Resident # 44 a [AGE] year female was admitted on [DATE] with diagnoses that include but not limited to dementia, depression, anxiety, diabetes, and hypertension.
On 6/6/18 at 10:50 AM a clinical record review was done and found that Resident #44 had a care plan that did not contain a focus area for discharge planning.
On 6/7/18 at 3:45 PM an interview with the facility Social Worker was conducted and when asked if the care plans should address discharge planning she stated yes they should. When asked when this should be implemented or addressed she stated that it should be part of the baseline care plan and addressed at each care plan meeting.
On 6/7/18 at approximately 6:30 PM the Administrator and the DON were told of these findings during the end of day conference and given the opportunity to provide additional documentation. No further information was provided
3. For Resident #72 the facility failed to incorporate the focus area of discharge planning in the care plan.
Resident #72 a [AGE] year female was admitted to the facility on [DATE] with diagnoses that include but are not limited to Dementia with behavioral disturbance, Schizophrenia, depression and history of pacemaker.
On 6/6/18 at 11:55 AM a clinical record review was conducted and it was found that Resident # 72 had a care plan that did not address discharge planning.
On 6/7/18 at 3:45 PM an interview with the facility Social Worker was conducted and when asked if the care plans should address discharge planning she stated yes they should. When asked when this should be implemented or addressed she stated that it should be part of the baseline care plan and addressed at each care plan meeting.
On 6/7/18 at approximately 6:30 PM the Administrator and the DON were told of these findings during the end of day conference and given the opportunity to provide additional documentation. No further information was provided.
4. For Resident #86 the facility failed to incorporate the focus area of discharge planning in the care plan.
Resident # 86 an [AGE] year female was admitted to the facility on [DATE] with diagnoses of but not limited to dementia with behavioral disturbance, Schizophrenia, Hypertension and chronic kidney disease.
On 6/6/18 at 12:35 AM a clinical record review was conducted and it was found that Resident # 86 had a care plan that did not address discharge planning.

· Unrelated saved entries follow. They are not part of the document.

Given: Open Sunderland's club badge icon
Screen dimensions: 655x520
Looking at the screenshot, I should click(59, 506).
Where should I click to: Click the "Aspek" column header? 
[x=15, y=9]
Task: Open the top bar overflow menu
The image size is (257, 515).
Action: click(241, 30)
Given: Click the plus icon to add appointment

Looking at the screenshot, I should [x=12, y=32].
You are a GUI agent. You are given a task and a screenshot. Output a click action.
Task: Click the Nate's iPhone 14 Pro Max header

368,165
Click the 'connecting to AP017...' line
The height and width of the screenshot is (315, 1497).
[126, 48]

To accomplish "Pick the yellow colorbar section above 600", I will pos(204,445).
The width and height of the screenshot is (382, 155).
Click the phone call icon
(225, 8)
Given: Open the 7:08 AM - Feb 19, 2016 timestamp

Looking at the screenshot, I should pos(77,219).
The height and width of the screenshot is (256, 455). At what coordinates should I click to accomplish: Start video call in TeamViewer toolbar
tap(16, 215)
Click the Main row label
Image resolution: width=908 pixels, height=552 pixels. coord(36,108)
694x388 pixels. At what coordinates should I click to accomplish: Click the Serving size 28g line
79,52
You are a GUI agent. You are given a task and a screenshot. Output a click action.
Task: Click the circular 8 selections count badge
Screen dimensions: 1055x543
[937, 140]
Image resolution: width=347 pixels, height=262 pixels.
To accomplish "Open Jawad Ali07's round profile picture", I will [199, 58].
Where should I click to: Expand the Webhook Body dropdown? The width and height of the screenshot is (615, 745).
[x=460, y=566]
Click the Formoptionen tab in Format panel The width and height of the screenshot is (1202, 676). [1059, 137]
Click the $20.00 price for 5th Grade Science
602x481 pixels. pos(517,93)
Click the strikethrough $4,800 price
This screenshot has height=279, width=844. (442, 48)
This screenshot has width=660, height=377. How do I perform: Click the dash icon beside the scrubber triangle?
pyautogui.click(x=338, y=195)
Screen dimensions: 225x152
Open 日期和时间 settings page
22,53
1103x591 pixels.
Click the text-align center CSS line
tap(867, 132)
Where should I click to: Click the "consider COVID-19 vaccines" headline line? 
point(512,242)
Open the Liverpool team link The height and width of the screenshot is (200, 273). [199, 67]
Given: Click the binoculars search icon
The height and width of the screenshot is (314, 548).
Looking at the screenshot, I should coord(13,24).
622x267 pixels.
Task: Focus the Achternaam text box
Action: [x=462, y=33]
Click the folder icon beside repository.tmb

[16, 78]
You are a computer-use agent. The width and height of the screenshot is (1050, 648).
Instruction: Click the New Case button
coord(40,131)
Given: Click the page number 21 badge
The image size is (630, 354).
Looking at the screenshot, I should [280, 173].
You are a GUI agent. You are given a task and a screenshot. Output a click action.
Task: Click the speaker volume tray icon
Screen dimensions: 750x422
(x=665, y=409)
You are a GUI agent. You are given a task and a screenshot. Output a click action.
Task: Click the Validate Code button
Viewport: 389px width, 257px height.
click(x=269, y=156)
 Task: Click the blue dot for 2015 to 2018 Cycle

On 6/7/18 at 3:45 PM an interview with the facility Social Worker was conducted and when asked if the care plans should address discharge planning she stated yes they should. When asked when this should be implemented or addressed she stated that it should be part of the baseline care plan and addressed at each care plan meeting.
On 6/7/18 at approximately 6:30 PM the Administrator and the DON were told of these findings during the end of day conference and given the opportunity to provide additional documentation. No further information was provided
5. For Resident #187 the facility failed to incorporate the focus area of discharge planning in the care plan.
Resident # 187 a [AGE] year female was admitted to the facility on [DATE] with diagnoses of but not limited to CVA (stroke) Schizophrenia, Hypertension and major depressive disorder.
On 6/7/18 at 11:55 AM a clinical record review was conducted and it was found that Resident # 187 had a care plan that did not address discharge planning.
On 6/7/18 at 3:45 PM an interview with the facility Social Worker was conducted and when asked if the care plans should address discharge planning she stated yes they should. When asked when this should be implemented or addressed she stated that it should be part of the baseline care plan and addressed at each care plan meeting.
On 6/7/18 at approximately 6:30 PM the Administrator and the DON were told of these findings during the end of day conference and given the opportunity to provide additional documentation. No further information was provided.